Copyright, 1904, by HARPER & BROTHERS.


_All rights reserved._

Published May, 1904.




This Volume is

Dedicated, with much affection, to

My Mother




CONTENTS


I. A MIGHTY LITTLE HUNTER
II. JIM MAKES DISCOVERIES
III. THE WAY TO MAKE A DOLL
IV. PLANNING A NEW CELEBRATION
V. VISITORS AT THE CABIN
VI. THE BELL FOR CHURCH
VII. THE SUNDAY HAPPENINGS
VIII. OLD JIM DISTRAUGHT
IX. THE GUILTY MISS DOC
X. PREPARATIONS FOR CHRISTMAS
XI. TROUBLES AND DISCOVERIES
XII. THE MAKING OF A CHRISTMAS-TREE
XIII. THEIR CHRISTMAS-DAY
XIV. "IF ONLY I HAD THE RESOLUTION"
XV. THE GOLD IN BOREALIS
XVI. ARRIVALS IN CAMP
XVII. SKEEZUCKS GETS A NAME
XVIII. WHEN THE PARSON DEPARTED
XIX. OLD JIM'S RESOLUTION
XX. IN THE TOILS OF THE BLIZZARD
XXI. A BED IN THE SNOW
XXII. CLEANING THEIR SLATE
XXIII. A DAY OF JOY




BRUVVER JIM'S BABY


CHAPTER I

A MIGHTY LITTLE HUNTER

It all commenced that bright November day of the Indian rabbit drive
and hunt. The motley army of the Piute tribe was sweeping tremendously
across a sage-brush valley of Nevada, their force two hundred braves in
number. They marched abreast, some thirty yards apart, and formed a
line that was more than two miles long.

The spectacle presented was wonderful to see. Red, yellow, and indigo
in their blankets and trappings, the hunters dotted out a line of color
as far as sight could reach. Through the knee-high brush they swept
ahead like a firing-line of battle, their guns incessantly booming,
their advance never halted, their purpose as grim and inexorable as
fate itself. Indeed, Death, the Reaper, multiplied two-hundred-fold
and mowing a swath of incredible proportions, could scarcely have
pillaged the land of its conies more thoroughly.

Before the on-press of the two-mile wall of red men with their smoking
weapons, the panic-stricken rabbits scurried helplessly. Soon or late
they must double back to their burrows, soon or late they must
therefore die.

Behind the army, fully twenty Indian ponies, ridden by the
youngster-braves of the cavalcade, were bearing great white burdens of
the slaughtered hares.

The glint of gun-barrels, shining in the sun, flung back the light,
from end to end of the undulating column. Billows of smoke,
out-puffing unexpectedly, anywhere and everywhere along the line,
marked down the tragedies where desperate bunnies, scudding from cover
and racing up or down before the red men, were targets for fiercely
biting hail of lead from two or three or more of the guns at once.
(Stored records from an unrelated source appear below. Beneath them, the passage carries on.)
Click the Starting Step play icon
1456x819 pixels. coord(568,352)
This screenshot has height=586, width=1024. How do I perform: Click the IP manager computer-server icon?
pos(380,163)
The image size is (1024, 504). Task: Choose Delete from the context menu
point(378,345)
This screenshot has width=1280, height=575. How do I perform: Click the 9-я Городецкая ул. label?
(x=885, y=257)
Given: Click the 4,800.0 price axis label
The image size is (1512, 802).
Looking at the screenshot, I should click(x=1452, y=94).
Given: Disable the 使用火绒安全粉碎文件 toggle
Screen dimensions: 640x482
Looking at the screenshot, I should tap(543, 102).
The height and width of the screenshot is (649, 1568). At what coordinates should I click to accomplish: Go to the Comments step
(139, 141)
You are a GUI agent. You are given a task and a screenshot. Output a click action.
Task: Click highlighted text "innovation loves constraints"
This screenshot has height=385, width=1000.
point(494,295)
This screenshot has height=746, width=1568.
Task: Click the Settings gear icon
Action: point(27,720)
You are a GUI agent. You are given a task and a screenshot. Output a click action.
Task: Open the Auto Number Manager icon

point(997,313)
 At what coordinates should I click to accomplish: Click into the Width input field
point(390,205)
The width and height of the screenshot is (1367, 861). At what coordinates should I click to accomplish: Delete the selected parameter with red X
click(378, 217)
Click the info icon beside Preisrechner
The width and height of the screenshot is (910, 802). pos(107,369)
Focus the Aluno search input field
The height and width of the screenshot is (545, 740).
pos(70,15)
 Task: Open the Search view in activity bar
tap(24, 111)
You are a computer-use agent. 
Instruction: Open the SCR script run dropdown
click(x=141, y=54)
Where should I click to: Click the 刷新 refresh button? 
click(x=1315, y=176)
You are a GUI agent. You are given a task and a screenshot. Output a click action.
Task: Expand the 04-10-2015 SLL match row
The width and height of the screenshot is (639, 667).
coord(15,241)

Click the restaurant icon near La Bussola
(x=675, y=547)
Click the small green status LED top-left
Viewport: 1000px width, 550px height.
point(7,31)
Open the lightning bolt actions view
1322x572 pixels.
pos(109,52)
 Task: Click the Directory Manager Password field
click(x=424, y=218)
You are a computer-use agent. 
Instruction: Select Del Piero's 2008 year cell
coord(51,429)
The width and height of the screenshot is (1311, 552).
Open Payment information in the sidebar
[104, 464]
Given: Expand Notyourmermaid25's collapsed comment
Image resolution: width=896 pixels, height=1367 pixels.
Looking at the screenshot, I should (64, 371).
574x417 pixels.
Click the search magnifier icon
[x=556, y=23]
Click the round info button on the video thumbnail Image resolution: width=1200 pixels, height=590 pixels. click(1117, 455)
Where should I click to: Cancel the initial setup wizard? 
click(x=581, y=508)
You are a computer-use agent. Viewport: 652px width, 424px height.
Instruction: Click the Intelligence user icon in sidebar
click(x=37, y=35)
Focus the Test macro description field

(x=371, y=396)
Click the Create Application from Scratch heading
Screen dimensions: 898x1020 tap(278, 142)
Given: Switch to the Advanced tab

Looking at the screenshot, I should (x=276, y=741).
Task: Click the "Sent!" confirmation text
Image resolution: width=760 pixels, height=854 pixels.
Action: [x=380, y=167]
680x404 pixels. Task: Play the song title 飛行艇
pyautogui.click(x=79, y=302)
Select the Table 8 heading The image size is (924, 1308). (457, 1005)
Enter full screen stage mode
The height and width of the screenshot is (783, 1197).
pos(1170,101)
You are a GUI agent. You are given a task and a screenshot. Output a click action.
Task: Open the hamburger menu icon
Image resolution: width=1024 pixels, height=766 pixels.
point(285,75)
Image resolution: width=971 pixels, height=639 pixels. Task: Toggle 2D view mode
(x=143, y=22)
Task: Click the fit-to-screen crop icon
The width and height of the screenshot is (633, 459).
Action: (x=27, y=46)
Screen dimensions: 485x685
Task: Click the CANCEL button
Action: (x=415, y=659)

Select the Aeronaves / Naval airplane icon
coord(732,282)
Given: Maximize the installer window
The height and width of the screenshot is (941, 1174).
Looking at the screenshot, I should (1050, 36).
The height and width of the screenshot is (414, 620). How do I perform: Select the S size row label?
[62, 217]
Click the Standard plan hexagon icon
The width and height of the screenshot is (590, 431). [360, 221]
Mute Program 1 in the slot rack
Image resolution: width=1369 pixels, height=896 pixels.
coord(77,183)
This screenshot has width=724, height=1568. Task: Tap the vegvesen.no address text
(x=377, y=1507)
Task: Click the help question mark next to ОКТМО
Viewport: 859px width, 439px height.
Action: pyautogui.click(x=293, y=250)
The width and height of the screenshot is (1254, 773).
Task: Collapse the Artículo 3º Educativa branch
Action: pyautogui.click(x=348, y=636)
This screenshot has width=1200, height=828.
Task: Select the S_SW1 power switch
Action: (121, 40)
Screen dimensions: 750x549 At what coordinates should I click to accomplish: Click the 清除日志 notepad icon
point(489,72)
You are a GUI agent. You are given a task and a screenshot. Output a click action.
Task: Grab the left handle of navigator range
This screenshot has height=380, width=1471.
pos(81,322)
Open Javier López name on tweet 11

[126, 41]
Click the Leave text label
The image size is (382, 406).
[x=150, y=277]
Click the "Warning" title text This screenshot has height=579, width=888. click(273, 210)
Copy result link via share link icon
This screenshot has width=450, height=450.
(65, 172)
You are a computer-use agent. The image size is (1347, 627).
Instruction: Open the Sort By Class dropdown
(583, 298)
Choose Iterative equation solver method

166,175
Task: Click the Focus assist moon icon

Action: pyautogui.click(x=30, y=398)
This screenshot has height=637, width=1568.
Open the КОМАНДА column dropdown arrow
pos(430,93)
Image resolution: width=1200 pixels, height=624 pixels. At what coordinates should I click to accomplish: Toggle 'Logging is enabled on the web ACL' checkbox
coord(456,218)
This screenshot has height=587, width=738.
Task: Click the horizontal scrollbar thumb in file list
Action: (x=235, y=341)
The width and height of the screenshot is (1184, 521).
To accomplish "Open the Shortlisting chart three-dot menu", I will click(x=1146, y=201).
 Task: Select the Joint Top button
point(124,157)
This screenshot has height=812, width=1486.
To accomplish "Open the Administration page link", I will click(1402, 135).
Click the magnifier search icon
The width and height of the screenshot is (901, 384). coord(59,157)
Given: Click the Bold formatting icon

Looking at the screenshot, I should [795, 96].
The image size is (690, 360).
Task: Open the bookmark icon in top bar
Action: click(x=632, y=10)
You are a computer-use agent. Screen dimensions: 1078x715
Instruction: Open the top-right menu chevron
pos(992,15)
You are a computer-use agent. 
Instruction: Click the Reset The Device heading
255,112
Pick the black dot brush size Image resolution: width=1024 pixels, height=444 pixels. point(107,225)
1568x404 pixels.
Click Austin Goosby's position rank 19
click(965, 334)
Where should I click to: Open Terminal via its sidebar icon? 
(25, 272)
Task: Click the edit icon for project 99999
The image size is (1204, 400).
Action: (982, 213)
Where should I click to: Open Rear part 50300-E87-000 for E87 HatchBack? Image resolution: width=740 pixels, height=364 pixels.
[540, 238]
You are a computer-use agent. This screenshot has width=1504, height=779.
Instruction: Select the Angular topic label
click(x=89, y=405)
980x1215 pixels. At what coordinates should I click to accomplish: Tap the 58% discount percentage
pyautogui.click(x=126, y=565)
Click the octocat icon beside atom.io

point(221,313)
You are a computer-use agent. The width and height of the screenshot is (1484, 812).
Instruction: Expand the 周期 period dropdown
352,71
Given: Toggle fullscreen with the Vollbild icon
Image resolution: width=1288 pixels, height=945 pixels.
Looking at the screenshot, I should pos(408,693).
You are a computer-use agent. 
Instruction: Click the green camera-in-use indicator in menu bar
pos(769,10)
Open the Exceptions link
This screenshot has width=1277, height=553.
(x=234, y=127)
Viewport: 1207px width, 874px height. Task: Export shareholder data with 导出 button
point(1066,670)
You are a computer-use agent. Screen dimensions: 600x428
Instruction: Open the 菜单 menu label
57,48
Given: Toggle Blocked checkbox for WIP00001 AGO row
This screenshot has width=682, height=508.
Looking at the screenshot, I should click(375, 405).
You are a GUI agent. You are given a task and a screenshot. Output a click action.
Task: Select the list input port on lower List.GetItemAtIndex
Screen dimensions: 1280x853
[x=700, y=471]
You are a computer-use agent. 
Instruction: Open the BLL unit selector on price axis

And nearly as frightened as the helpless creatures of the brush was a
tiny little pony-rider, back of the army, mounted on a plodding horse
that was all but hidden by its load of furry game. He was riding
double, this odd little bit of a youngster, with a sturdy Indian boy
who was on in front. That such a timid little dot of manhood should
have been permitted to join the hunt was a wonder. He was apparently
not more than three years old at the most. With funny little trousers
that reached to his heels, with big brown eyes all eloquent of doubt,
and with round, little, copper-colored cheeks, impinged upon by an old
fur cap he wore, pulled down over forehead and ears, he appeared about
as quaint a little man as one could readily discover.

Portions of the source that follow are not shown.